Over the next two weeks I tried to take very small amounts of duloxetine, and anytime I'd get up to about 20 mg which is the minimum starting dose, I'd wake up to terrifying delrealization / panic. By this time, I was obviously not only depressed but severely anxious.
Threw in the towel on Cymbalta and decided it was time to go back to Nardil and throw Cymbalta into the ever-growing pile of failed AD drugs.
Waited a week for the last of the Cymbalta to wash out and began Nardil with the plan to work my way up to 75 mg or so over the next two weeks.
About three days at 15 MG, three more days at 30 MG, and then, on the 7th evening, finally worked my way up to 45MG.
Woke up a few hours later with yet another massive panic attack that seemed to drain whatever remaining amount of 'happy chemicals' were left in my brain.
Though I'd been in bed for the past three months nearly 24/7, I now couldn't sit still. I was pacing back and forth, waiting for more panic attacks, couldn't concentrate, watch tv, read a book, racing thoughts, terrified. It is very traumatic even thinking about it over two weeks later.
Went to urgent care and got 3 days of Xanax to get me through till an appointment with my GP who told me to again start taking 30 MG Nardil and 0.5 mg Klonopin "as needed".
I tried to only use the klonopin at night, but every time I went up to 30MG of nardil, I'd get more panic attacks now even during the day, more racing thoughts, awful suicidal thoughts.

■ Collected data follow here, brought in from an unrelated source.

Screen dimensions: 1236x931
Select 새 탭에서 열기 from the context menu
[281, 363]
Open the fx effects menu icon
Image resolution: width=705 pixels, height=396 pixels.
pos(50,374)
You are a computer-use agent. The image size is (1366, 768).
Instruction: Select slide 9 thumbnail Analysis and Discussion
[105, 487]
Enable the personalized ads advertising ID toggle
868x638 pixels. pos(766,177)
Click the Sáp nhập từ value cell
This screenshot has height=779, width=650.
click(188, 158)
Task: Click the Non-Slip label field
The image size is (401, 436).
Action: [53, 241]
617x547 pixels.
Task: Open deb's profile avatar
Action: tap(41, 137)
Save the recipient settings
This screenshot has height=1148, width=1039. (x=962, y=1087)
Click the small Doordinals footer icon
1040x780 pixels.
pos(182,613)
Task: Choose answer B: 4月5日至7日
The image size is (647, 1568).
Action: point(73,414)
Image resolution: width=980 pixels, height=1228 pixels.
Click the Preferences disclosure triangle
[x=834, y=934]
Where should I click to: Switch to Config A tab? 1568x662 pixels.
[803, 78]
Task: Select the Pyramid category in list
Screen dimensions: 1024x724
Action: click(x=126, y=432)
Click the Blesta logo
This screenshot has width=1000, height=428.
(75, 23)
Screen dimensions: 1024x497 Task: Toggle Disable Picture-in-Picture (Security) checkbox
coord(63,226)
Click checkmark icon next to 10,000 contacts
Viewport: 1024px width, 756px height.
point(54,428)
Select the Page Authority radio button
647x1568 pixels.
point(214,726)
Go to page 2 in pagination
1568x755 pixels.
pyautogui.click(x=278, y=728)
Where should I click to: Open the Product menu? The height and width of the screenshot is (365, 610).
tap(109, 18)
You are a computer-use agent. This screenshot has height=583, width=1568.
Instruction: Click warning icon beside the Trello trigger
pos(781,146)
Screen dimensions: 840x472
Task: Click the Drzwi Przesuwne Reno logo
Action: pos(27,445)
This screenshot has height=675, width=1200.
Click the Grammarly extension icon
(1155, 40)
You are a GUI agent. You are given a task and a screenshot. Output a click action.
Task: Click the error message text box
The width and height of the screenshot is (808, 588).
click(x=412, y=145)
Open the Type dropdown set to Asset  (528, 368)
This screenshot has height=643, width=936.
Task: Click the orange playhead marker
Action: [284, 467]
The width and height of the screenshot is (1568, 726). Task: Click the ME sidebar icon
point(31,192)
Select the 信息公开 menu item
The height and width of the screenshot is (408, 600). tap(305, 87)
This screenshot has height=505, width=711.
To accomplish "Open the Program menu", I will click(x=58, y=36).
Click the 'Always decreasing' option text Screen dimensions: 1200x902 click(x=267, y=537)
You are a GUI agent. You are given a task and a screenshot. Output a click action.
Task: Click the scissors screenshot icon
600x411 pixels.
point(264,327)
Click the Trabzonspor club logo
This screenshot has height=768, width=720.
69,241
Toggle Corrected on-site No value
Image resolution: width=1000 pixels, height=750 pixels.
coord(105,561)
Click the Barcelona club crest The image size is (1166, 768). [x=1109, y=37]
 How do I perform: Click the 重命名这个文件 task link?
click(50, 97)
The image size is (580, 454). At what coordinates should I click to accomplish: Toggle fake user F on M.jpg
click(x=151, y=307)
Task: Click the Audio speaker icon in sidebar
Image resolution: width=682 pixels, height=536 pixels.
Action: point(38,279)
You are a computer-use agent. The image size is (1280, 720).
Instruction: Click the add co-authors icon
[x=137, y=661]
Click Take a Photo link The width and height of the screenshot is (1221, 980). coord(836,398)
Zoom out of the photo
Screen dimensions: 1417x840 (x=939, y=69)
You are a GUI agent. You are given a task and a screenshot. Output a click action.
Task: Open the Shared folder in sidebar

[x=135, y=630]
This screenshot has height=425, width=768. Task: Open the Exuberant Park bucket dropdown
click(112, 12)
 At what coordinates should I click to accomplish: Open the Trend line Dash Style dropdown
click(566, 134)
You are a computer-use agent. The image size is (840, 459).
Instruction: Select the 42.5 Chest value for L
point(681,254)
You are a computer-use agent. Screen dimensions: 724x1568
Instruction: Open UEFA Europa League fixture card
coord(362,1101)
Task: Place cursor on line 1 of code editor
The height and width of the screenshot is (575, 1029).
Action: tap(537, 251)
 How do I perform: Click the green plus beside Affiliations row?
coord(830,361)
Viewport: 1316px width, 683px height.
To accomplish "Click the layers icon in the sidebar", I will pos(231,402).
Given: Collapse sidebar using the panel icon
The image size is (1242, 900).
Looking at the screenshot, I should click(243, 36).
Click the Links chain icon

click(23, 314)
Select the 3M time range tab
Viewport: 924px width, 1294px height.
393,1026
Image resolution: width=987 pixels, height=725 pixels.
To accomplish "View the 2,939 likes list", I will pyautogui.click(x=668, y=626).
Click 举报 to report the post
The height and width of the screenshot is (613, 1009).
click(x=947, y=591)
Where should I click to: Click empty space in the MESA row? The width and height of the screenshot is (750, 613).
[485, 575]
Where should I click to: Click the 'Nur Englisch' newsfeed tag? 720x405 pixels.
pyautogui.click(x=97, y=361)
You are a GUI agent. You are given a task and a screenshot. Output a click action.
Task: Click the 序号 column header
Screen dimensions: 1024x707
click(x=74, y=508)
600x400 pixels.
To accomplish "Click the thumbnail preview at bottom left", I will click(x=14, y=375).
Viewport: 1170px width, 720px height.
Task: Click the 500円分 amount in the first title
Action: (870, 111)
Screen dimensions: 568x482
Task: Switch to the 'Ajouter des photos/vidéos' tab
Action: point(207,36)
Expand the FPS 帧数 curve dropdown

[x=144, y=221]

Finally got an appointment with a PDOC who I've only met once for an initial consult, and he told me to go back to 15MG of Nardil, take 1.0-1.5 of klonopin as needed to 'get some breathing room' from the panic attacks.
5 Days of 15MG of Nardil and 1.5 MG Klonopin have kept the panic attacks and racing thoughts at bay for now, but the depression is now pretty bad as I feel hopeless. The drug I need the most right now has turned against me, and I'm deathly afraid of now adding a Klonopin addiction to my list of problems by the time I ever get up to the 45-60 MG at a few weeks I'll likely need to (hopefully) no longer need benzos for anxiety. The depression may take longer, but who knows as I was only off of Nardil for a few months and may respond far more quickly than someone who has never used it.
Today I've moved up to 22.5 MG of Nardil along with the 1.5 MG of Klonopin, and we'll go from there in a few days.
I feel I'm at the lowest I've been in 20 years, if not ever.
Any advice would be appreciated. Especially with regard to how much Klonopin is too much, how aggressive I should be in moving up dosages, etc. I feel like my life has literally unraveled in the past three weeks.